Tips en trics om kinderen met een lichamelijke beperking, in een (handbewogen) rolstoel en/of met een chronische ziekte (cluster 3) nog beter tot hun recht te laten komen bij deze sportactiviteit.

  1. Spring naar een ander kind dat vastgepakt kan worden als steun, als het kind uit balans raakt bij de sprong.
  2. Stap in plaats van spring naar de overkant en bied hierbij steun als begeleider.
  3. Tip voor kinderen in een handbewogen rolstoel:  “spring” met de voorwieltjes op een matje (onderkant boven), rijdt erover en “spring” er weer af (de achterwielen komen als eerste op de grond).

Tips en trics om kinderen met een gedragsmatige problematiek (cluster 4) nog beter tot hun recht te laten komen bij deze sportactiviteit.

  1. Wachtplek aangeven met streepjes of pilonnen. Je mag pas starten als degene voor jou geland is en helemaal van het matje afgestapt is.
  2. Zorg voor een duidelijke teruglooproute (en zorg eventueel voor een duidelijke markering).
  3. Nummer de kinderen en geef ze de opdracht: Je doet elke afgrond 5x achter elkaar en dan ga je naar de volgende.
  4. Gebruik iPads waarin het terugkijken van jezelf werkt als een katalysator voor het leerproces (geldt voor alle freerunning activiteiten).
  5. Je mag het pas moeilijker maken als een truc bij herhaling lukt.
  6. “1x is geluk, 2x is mazzel en bij 3x lukt het pas!” Dit helpt ook als een vast riedeltje ter herkenning voor de kinderen.
  7. Tip voor kinderen die meer uitdaging nodig hebben. Maak er een doorlopend parcours van of 3 verschillende ‘trucjes’ qua freerunnen om het spannend te houden.

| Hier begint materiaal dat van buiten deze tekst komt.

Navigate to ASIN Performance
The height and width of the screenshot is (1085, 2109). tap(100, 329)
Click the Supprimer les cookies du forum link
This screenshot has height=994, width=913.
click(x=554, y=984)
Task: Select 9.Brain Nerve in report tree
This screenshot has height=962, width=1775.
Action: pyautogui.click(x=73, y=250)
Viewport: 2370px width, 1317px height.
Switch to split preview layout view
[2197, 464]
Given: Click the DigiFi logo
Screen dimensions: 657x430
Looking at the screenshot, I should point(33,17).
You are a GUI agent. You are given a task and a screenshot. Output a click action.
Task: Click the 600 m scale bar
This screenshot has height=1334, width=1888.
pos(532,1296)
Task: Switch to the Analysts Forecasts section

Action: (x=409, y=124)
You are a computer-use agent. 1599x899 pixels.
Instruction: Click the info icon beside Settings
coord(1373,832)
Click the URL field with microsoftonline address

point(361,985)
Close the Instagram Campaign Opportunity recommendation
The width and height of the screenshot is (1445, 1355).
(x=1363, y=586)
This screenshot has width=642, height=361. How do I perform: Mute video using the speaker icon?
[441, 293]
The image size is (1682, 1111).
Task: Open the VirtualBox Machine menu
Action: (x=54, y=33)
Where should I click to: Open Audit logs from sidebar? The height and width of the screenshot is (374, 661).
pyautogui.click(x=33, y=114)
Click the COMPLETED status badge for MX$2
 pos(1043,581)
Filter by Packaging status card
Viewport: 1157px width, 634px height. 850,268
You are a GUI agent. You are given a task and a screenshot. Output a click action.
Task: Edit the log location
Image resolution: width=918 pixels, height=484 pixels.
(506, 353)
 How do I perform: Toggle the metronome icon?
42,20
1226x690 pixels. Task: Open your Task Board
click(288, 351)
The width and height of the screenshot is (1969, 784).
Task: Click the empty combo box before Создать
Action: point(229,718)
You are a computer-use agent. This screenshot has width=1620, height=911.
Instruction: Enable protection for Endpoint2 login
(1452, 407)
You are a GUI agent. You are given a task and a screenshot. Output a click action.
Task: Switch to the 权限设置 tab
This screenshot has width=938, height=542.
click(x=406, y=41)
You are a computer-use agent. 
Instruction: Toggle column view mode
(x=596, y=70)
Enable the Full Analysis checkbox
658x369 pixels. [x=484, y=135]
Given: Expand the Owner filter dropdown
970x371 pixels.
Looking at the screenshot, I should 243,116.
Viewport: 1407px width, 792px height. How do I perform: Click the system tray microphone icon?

Tips en trics om kinderen met een visuele beperking (cluster 1) nog beter tot hun recht te laten komen bij deze sportactiviteit.

  1. Kies matjes die een goed contrast vormen met de kleur van de vloer (slechtziend).
  2. Verduidelijk de landingsplaats op de kasttoppen en banken door in de lengterichting contrasterend tape aan te brengen, vraag en controleer of dit voldoende zichtbaar is en begeleid de eerste paar sprongen manueel (bijv. hand in hand) (slechtziend).
  3. Laat het kind niet helemaal aan het begin of uiteinde starten om misstappen te voorkomen (slechtziend).
  4. Gebruik alleen de turnmatten, omdat zij breed genoeg zijn en van zacht materiaal zijn gemaakt, maar leg ze niet in een V-vorm neer maar parallel aan elkaar zodat de afgrond overal even breed is (blind).
  5. Laat het kind in het midden starten om misstappen te voorkomen (blind).
  6. Schuif de matjes steeds verder uit elkaar en/of leg meer matjes op elkaar (blind).
  7. Bouw het hulpverlenen langzaam af van stevig de hand vasthouden, losjes vasthouden, samen een lintje vasthouden, hand voelbaar in de nabijheid (blind).